Re-creating Capillary Hysteresis in Neutrally Wettable Fibrous Media: A Pore Network Study of a Fuel Cell Electrode

Part C: Purcell Meniscus Model

Introduction

In the final part of this series we take a deeper look at the Purcell meniscus model, which is central to the whole study. The fundamental concept is that the fibers form throats with properties similar to that of a torus:

As the fluid invades throaugh the center of the torus the meniscus is pinned to the surface and the "effective" contact angle becomes influenced by the converging diverging geometry and is a function of the filling angle $\alpha$. The shape of the meniscus as the invading phase moves upwards through the torus with key model parameters is shown below.
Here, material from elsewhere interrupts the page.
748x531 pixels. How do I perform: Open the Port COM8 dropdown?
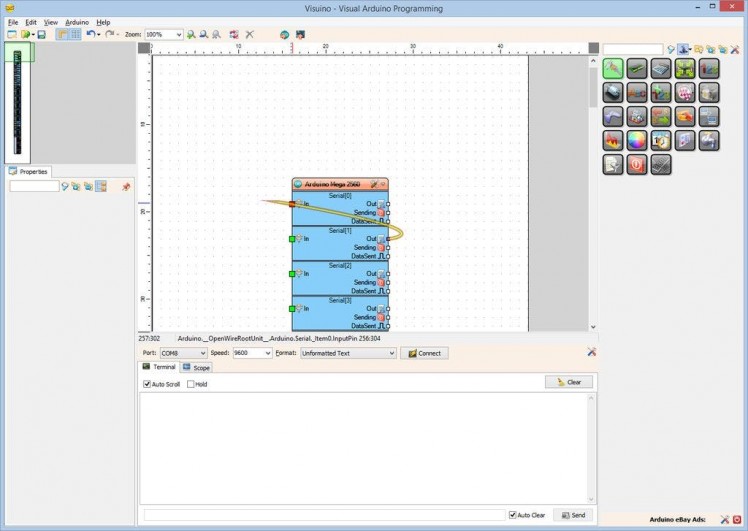tap(183, 353)
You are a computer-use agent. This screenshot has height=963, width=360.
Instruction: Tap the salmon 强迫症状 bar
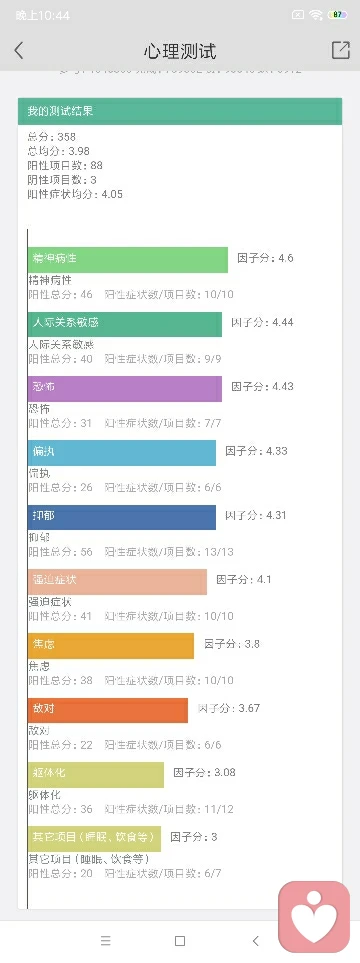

Different intrinsic contact angles through invading phase: (a) 60$^\circ$, (b) 90$^\circ$ and (c) 120$^\circ$. All scenarios clearly show an inflection of the meniscus curvature signifying a switch in the sign of the capillary pressure from negative to positive. This inflection is predicted to occur for all contact angles by the model with varying filling angle. The capillary pressure can be shown to be:

$P_C = -2\sigma cos(\theta-\alpha))/(r+R(1-cos(\alpha))$

Set up

We will set up a trivially small network with one throat to demonstrate the use of the meniscus model. Here we do the imports and define a few functions for plotting.


In [1]:
import numpy as np
import sympy as syp
import matplotlib.pyplot as plt
from ipywidgets import interact
%matplotlib inline
%pylab inline
pylab.rcParams['figure.figsize'] = (5, 5)

theta = 90
fiberRad = 5e-6
throatRad = 2e-5
max_bulge = 1e-5

# Parameters for plotting fibers
x, R, rt, s, t = syp.symbols('x, R, rt, s, t')
points = np.linspace(-fiberRad, fiberRad, 1001)
y = R*syp.sqrt(1- (x/R)**2)
r = rt + (R-y)
rx = syp.lambdify((x, R, rt), r, 'numpy')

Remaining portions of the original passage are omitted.